Jobless claims, confidence surveys, housing sales and any other figure used to support the recovery narrative do not matter. All that does is the chart. As long as Americans are not making the money they used to, the economy will remain depressed as evidenced by poor results first from Wal-Mart, now from TGT.
From Wednesday’s Edition:
The market swoon is not all about the Fed’s taper talk represented by the green arrow in the chart. China began having liquidity issues almost three weeks prior, the red arrow. The biggest loser in the last six months is surprisingly not India. The Brazilian real has had a tougher half-year. However, weak currencies have stoked inflation in all four of the countries represented in the chart with two, Turkey and Brazil, undergoing political instability. India will soon join them.
From Tuesday’s Edition:
Greece does not require a 3rd bailout, because it has already had three. The next will be the fourth.
The first bailout occurred in May of 2010, and everyone believed that the Greek problem was solved. Within a year, this aid package proved to be short, so the troika approved a new bailout plan that most economists outside the official halls of central banks, governments and the IMF deemed insufficient from the get-go. This plan, the second bailout, was eventually implemented in March of 2012.
By the summer, it was obvious that Greece was in need of more aid. ELA approved by the ECB kept the Greeks afloat until a third bailout package could be arranged in November of 2012. As you can see for yourself above, the same wildly optimistic projections of revenues from GDP growth and privatization doomed this plan from the start, but the troika’s goal here was not to save Greece but to keep it quiet until after German elections. They failed, and I wrote
The 3rd Greek bailout was not designed to place Greek finances on a sustainable path; rather, the troika was primarily concerned with kicking the can down the road past German elections. Once Angie was safely seated in the Chancellor’s throne, she could return to the Bundestag with a request for more German money to throw down the Hellenic Hole. (Greece Requires 4th Bailout | DARECONOMICS.)

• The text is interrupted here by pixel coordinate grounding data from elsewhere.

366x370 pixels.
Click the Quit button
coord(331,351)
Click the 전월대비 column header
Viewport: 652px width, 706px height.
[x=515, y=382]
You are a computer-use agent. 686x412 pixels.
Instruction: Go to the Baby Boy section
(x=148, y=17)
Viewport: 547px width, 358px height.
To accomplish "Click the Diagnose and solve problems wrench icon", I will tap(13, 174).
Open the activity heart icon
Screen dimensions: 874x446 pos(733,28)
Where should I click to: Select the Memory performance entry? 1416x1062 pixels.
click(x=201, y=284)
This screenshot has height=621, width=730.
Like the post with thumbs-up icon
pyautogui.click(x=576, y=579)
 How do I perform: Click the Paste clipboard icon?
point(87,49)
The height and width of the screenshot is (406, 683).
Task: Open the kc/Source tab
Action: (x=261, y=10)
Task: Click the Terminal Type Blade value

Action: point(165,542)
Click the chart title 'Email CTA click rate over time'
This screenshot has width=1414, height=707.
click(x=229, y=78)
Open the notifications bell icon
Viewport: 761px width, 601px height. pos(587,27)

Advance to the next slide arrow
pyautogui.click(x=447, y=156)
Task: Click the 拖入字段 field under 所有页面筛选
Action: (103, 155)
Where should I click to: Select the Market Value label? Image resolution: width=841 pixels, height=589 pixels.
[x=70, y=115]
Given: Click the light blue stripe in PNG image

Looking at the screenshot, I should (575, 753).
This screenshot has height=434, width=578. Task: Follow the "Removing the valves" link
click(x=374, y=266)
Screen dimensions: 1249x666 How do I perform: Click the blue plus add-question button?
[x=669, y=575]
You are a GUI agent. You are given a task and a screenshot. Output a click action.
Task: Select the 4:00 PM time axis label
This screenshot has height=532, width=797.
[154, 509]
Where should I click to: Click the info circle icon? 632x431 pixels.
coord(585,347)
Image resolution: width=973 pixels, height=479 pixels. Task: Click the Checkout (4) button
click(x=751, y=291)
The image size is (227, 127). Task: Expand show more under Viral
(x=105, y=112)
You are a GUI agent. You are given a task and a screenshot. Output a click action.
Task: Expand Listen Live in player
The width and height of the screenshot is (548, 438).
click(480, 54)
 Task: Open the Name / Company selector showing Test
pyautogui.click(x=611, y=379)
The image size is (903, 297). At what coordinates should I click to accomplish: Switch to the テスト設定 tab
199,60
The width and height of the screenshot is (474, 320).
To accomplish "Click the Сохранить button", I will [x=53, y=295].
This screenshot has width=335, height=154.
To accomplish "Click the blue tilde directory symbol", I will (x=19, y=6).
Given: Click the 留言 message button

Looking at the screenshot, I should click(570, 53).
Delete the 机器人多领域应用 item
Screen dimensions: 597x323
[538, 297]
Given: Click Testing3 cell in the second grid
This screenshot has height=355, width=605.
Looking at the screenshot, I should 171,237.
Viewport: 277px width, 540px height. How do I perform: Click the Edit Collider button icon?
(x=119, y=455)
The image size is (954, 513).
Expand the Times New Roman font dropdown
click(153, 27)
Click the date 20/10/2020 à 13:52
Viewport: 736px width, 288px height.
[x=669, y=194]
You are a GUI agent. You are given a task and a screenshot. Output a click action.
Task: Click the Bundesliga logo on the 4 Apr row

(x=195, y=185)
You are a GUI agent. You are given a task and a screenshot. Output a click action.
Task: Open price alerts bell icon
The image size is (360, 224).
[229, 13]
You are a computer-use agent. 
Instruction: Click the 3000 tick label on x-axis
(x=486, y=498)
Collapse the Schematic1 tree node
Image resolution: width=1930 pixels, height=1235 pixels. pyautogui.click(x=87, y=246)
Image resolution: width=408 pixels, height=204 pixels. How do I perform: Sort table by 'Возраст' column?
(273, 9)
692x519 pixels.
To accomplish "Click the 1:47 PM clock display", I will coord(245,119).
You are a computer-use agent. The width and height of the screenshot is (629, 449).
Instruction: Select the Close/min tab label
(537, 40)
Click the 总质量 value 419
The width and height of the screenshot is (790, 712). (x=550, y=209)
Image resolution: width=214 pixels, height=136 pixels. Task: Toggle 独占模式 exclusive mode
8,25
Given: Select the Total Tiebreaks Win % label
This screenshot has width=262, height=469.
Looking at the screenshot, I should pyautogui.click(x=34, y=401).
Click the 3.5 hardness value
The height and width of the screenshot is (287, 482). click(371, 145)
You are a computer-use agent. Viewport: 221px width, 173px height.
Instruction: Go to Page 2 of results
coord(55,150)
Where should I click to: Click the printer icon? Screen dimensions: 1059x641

The fourth bailout will occur sometime in the winter of 2013/2014. Additional German money will be politically covered with a deposit tax à la Cyprus. Anyone who is maintaining funds in a Greek bank deserves whatever happens to him.
From Monday’s Edition:
The PBOC’s head is confident joining a long list of confident central bank heads. It’s their job to exude confidence, so we’ll let them. In the meantime, we’ll examine the numbers. Chinese liquidity has yet to return to pre-crisis levels with the overnight repo rate stuck at 4%. Additionally, Chinese government bonds rates have been rising:
Money is slowly leaving the Chinese financial system. Unlike India’s RBI, the PBOC seems to be on top of the situation providing enough liquidity to maintain the health of the Chinese financial system. Only time will tell if its efforts will continue to be successful.